In an example of the third definition, the loose rhetorical sense, a rural village is ‘always’ quiet. A local farmer rents his fields to a rock festival, which disturbs the quiet. In this example, saying ‘the exception proves the rule’ is literally incorrect, but it is used to draw attention to the rarity of the exception, and to establish the status of the village prior to the exceptional event. The general misuse of the phrase is attributable to the ambivalence of the word ‘rule.’ In the original sense, ‘rule’ is taken as a strict rule, while in the loose rhetorical sense ‘rule’ is taken to mean ‘rule of thumb.’

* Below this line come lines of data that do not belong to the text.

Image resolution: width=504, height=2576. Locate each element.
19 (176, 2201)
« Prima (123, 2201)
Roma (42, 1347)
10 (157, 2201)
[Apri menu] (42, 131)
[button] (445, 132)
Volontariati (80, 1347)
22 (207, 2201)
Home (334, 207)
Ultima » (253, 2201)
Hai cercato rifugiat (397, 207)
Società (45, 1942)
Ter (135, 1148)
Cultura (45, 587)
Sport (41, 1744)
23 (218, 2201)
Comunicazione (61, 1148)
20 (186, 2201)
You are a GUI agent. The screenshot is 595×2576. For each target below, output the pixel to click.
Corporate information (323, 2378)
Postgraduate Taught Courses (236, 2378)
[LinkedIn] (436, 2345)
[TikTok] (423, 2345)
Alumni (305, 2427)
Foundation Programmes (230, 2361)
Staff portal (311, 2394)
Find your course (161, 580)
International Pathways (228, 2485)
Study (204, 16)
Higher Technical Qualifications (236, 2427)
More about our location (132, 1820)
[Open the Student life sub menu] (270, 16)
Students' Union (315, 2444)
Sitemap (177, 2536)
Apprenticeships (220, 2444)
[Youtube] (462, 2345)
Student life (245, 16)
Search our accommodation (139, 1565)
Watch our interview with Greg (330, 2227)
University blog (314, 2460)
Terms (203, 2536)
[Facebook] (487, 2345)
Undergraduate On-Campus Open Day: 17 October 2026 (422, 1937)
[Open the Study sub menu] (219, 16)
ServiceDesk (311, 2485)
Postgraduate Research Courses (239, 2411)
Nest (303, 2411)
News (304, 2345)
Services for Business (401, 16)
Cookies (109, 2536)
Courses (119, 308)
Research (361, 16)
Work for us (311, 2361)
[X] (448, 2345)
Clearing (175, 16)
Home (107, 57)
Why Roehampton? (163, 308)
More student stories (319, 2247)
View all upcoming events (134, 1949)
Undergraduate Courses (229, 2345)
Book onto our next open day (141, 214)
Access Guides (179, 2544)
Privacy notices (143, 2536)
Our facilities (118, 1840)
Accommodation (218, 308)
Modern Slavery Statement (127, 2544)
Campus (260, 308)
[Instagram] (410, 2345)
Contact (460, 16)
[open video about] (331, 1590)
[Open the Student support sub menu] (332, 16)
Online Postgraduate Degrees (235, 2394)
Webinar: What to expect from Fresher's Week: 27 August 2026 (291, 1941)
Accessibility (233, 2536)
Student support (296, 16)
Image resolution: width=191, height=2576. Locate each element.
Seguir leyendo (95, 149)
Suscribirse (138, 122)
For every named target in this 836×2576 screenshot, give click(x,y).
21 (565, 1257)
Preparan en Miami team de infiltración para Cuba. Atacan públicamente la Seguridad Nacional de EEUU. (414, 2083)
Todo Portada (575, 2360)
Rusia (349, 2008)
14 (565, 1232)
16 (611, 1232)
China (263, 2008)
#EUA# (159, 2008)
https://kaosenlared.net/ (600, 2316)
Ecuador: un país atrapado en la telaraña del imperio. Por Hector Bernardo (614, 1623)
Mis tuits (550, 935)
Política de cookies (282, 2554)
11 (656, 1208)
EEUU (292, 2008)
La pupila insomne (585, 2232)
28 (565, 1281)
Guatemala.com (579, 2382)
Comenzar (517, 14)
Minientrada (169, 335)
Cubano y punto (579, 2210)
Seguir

The fourth definition, the loose rhetorical sense, refers to usages where the original sense of the phrase could only apply to a situation if it were somehow altered, for example: if it is common place for a nurse that is male to be described as ‘a male nurse,’ it could be taken as evidence to a rule of thumb that most nurses are female. The fifth definition, the jocular sense, refers to usages where a speaker is aware that a phrase does not correctly apply to his or her initial statement, but is appealing to it ironically. For example, if they make the statement ‘I am always punctual,’ and are then asked, ‘Were you on time for breakfast this morning?’ and then respond, ‘Well no, but the exception proves the rule.’

The final, and least authoritative definition, the serious sense, refers to situations where the original speaker has confused the meaning of the phrase and uses it literally, such as if they say, ‘It will rain on my birthday, it always does,’ only to be told that it didn’t rain last year and then to counter that the exception proves the rule. The first speaker in this example apparently believes that any exception to any rule ‘proves’ the rule true; in this case, the notion that ‘the exception proves the rule in cases not excepted’ is neither implied nor understood by the speaker.

Fowler writes ‘The last of these is the only one that need to be objected to directly, though three and four bear the blame of bringing five into existence.'” Fowler objects to the misuse of this proverb because it implies the following two beliefs: Exceptions can always be neglected and a truth is all the truer if it is sometimes false. It was in objection to this misuse that Arthur Conan Doyle had his famous detective Sherlock Holmes utter the statement ‘I never make exceptions. An exception disproves the rule.’